There are more than 1 million visits to the ER in a year because of excessive drinking. And if the findings from one emergency room in East Baltimore are any indication, Budweiser is consumed the most among people who are landing in the hospital.
The small study, published in the journal Substance Use and Misuse, looked at the most common beer brands consumed by people who visited the Johns Hopkins Hospital Emergency Department on Friday and Saturday nights from April 2010 to June 2011. Of all the people who came in during this time frame, researchers identified 105 who said that they had been drinking within the six hours before they got the injury requiring them to go to the hospital.
Researchers surveyed the study participants on the brands of alcohol they had been drinking, and found that those most highly consumed were Budweiser, Steel Reserve, Colt 45, Bud Ice and Bud Light.
NBC News pointed out that Budweiser also made up a higher percentage of beers consumed by the ER patients -- at 15 percent -- while it only makes up 9.1 percent of beers consumed in the general population.

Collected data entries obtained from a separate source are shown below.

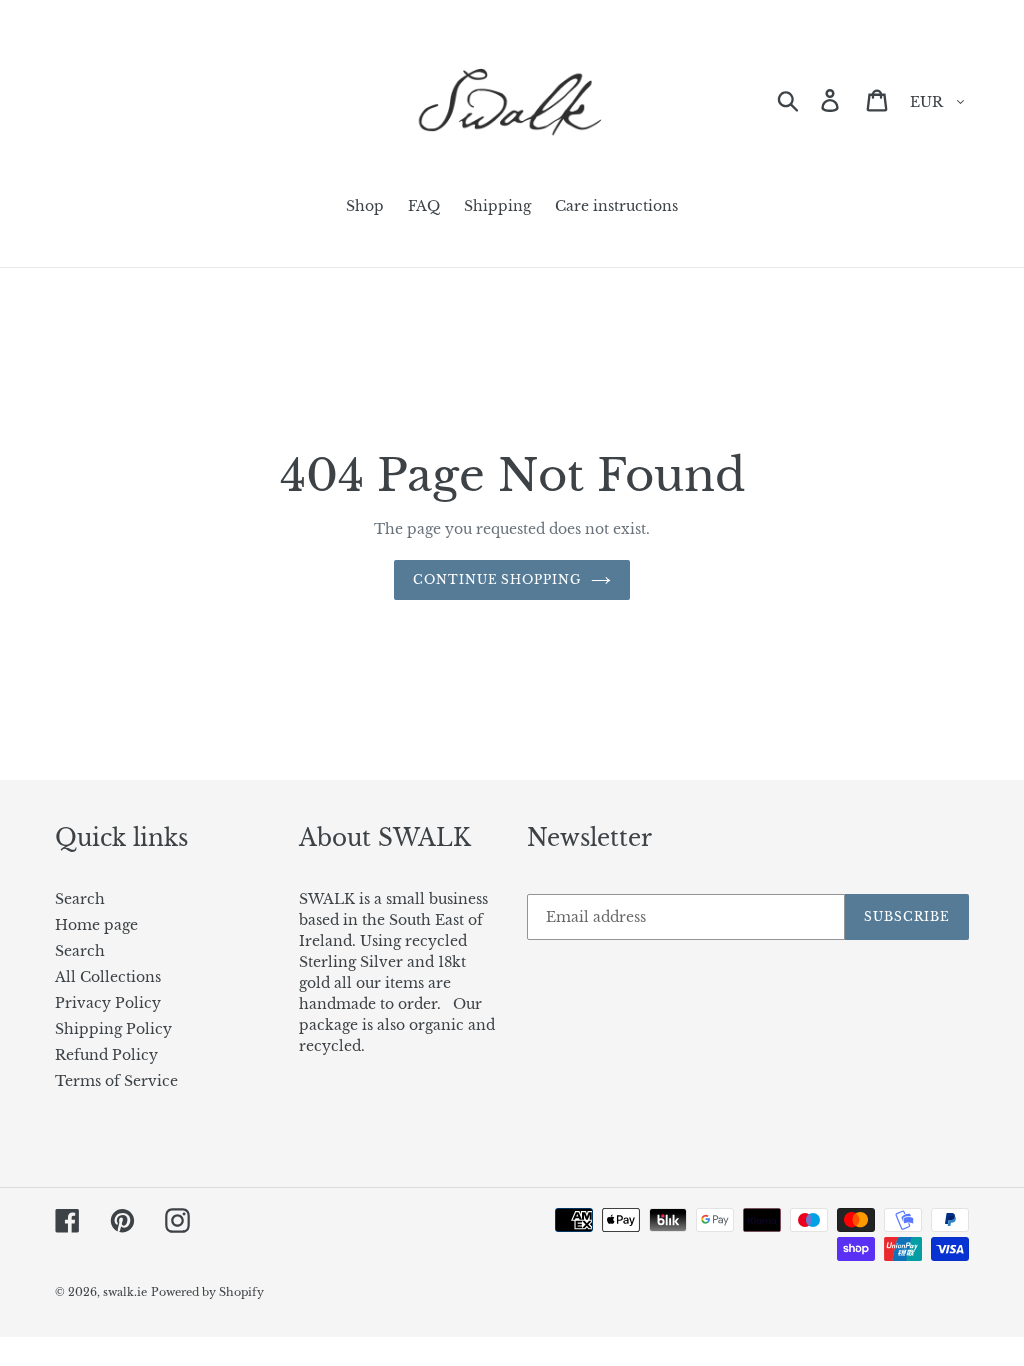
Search (80, 899)
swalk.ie (125, 1292)
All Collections (108, 977)
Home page (96, 925)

Researchers noted that Steel Reserve, Colt 45, Bud Ice and King Cobra are all malt liquors and made up 46 percent of the beers consumed by the study participants, though in the general population, they only comprise 2.4 percent of consumed beers.
"Recent studies reveal that nearly a third of injury visits to Level I trauma centers were alcohol-related and frequently a result of heavy drinking," study researcher David Jernigan, Ph.D., director of the Center on Alcohol Marketing and Youth at the Johns Hopkins Bloomberg School of Public Health, said in a statement. "Understanding the relationship between alcohol brands and their connection to injury may help guide policy makers in considering taxation and physical availability of different types of alcohol given the harms associated with them."
The Atlantic pointed out some potential caveats to the study, noting that the neighborhood the ER was located in may produce different beer brand results than an ER in a more affluent area.